- Aim: Render the listing from the line containing "At what coordinates" up to and including the line containing "Screen dimensions: 1179x2422 click(1106, 323)" as a JSON list of strings, with one string per line and blank lines omitted. Leave the pictures out of the answer.

- Task input:
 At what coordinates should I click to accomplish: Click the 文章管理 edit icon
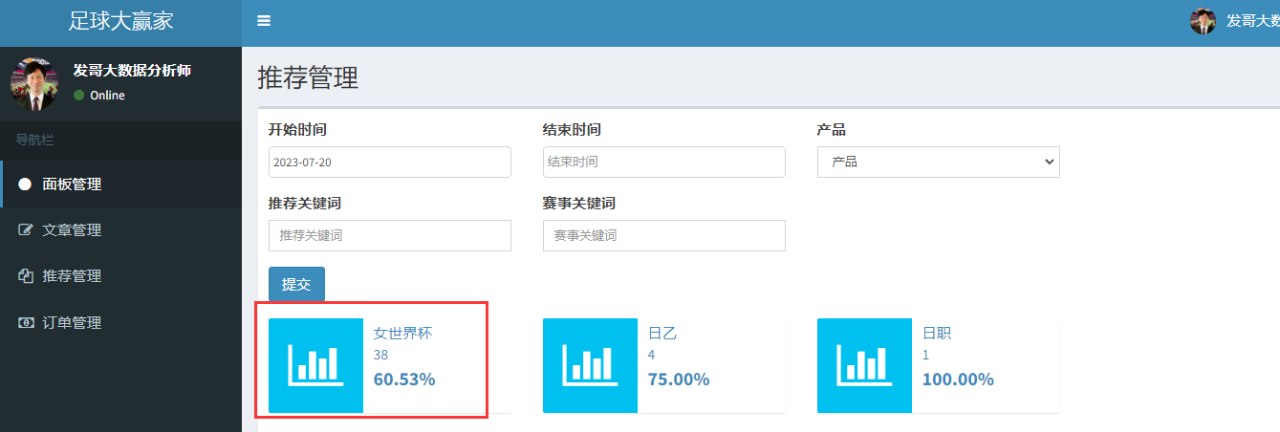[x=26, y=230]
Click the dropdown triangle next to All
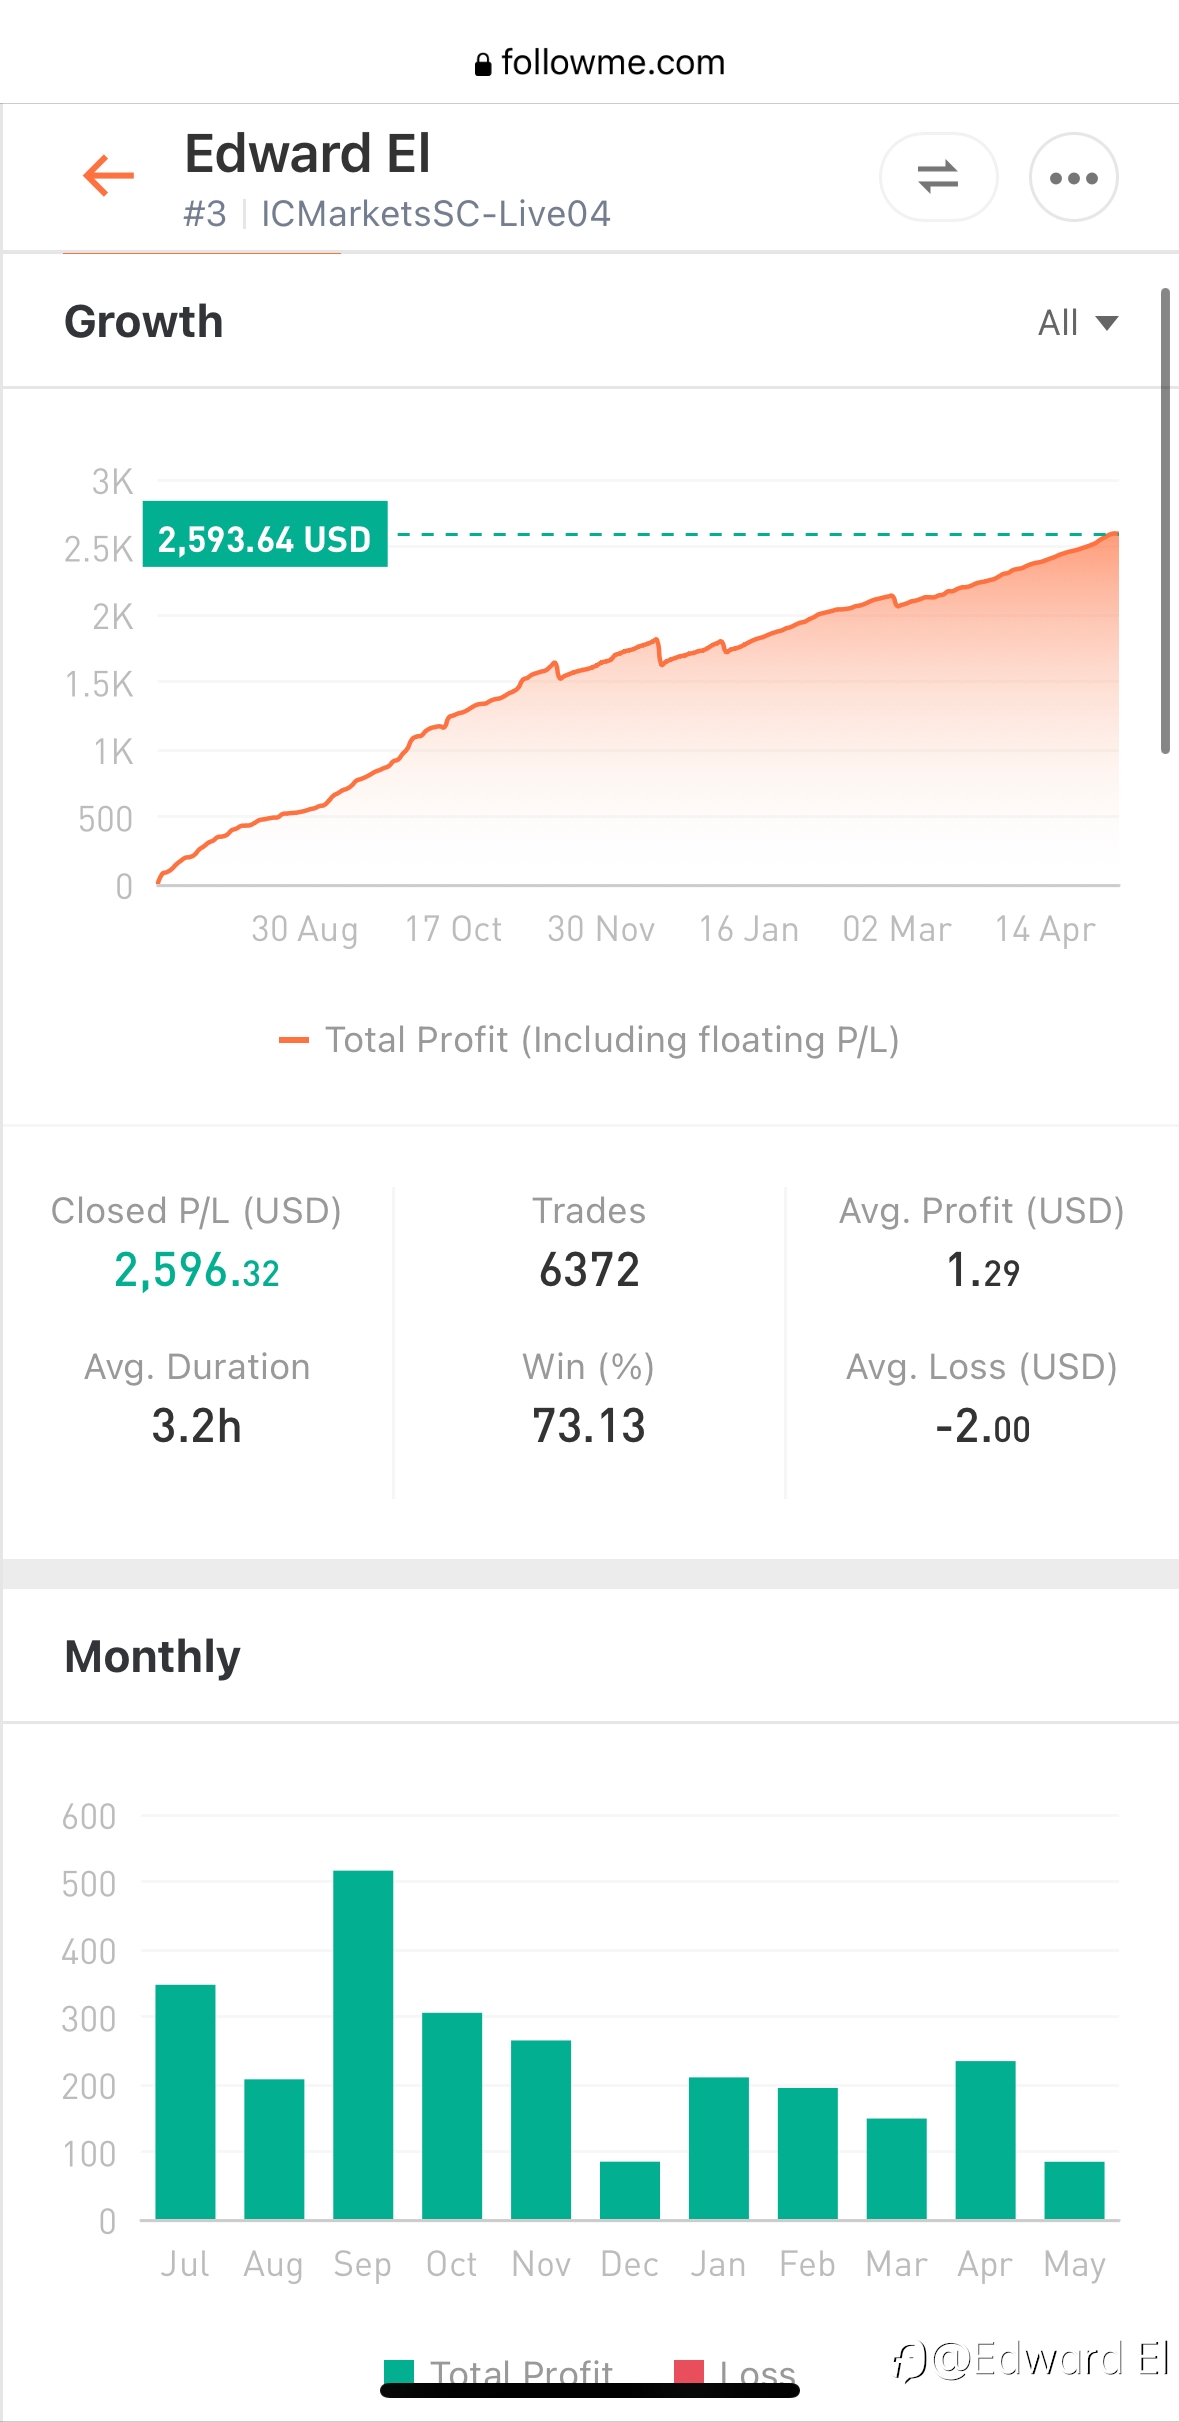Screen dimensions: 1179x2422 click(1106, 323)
==
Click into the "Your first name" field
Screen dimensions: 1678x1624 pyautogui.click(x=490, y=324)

- Solved problem:
[
  " At what coordinates should I click to accomplish: Click the 文章管理 edit icon",
  "[x=26, y=230]",
  "Click the dropdown triangle next to All",
  "Screen dimensions: 1179x2422 click(1106, 323)"
]